The new research was conducted by Check Point in conjunction with Intezer—a specialist in Genetic Malware Analysis. It was led by Itay Cohen and Omri Ben Bassat, and has taken a deep dive to get “a broader perspective” of Russia’s threat ecosystem. “The fog behind these complicated operations made us realize that while we know a lot about single actors,” the team explains, “we are short of seeing a whole ecosystem.”
And the answer, Check Point concluded, was to analyse all the known data on threat actors, attacks and malware to mine for patterns and draw out all the connections. “This research is the first and the most comprehensive of its kind—thousands of samples were gathered, classified and analyzed in order to map connections between different cyber espionage organizations of a superpower country.”
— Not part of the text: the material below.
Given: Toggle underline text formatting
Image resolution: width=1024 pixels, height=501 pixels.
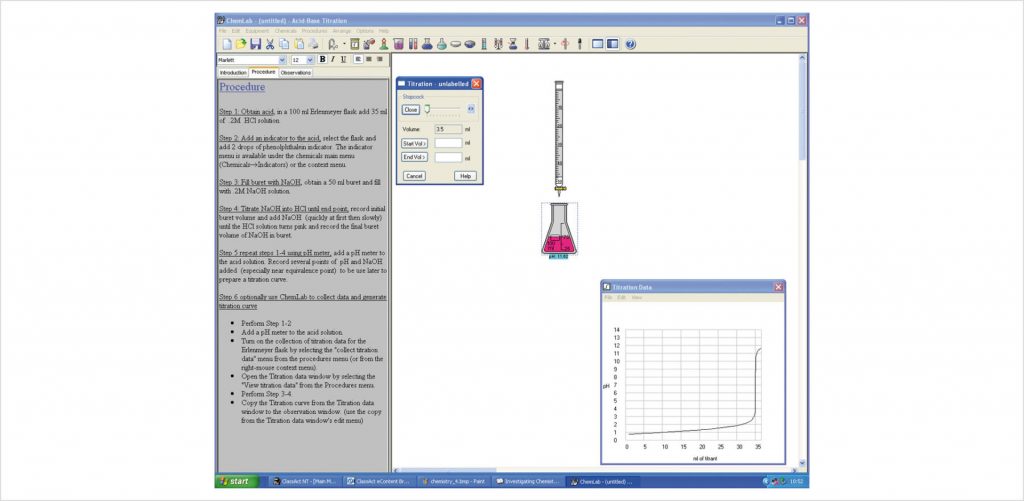Looking at the screenshot, I should (x=344, y=59).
The team expected to find deep seated linkages, connections between groups working into different Russia agencies—FSO, SVR, FSB, GRU. After all, one can reasonably expect all of the various threat groups sponsored by the Russian state to be on the same side, peddling broadly the same agenda.But that isn’t what they found. And the results from the research actually carry far more terrifying implications for Russia’s capacity to attack the U.S. and its allies on a wide range of fronts than the team expected. It transpires that Russia’s secret weapon is an organisational structure which has taken years to build and makes detection and interception as difficult as possible.“
The results of the research was surprising,” Cohen explains as we talk through the research. “We expected to see some knowledge, some libraries of code shared between the different organizations inside the Russian ecosystem. But we did not. We found clusters of groups sharing code with each other, but no evidence of code sharing between different clusters.”
And while such findings could be politics and inter-agency competition, the Check Point team have concluded that it’s more likely to have an operational security motive. “Sharing code is risky—if a security researcher finds one malware family, if it has code shared with different organizations, the security vendor can take down another organisation.”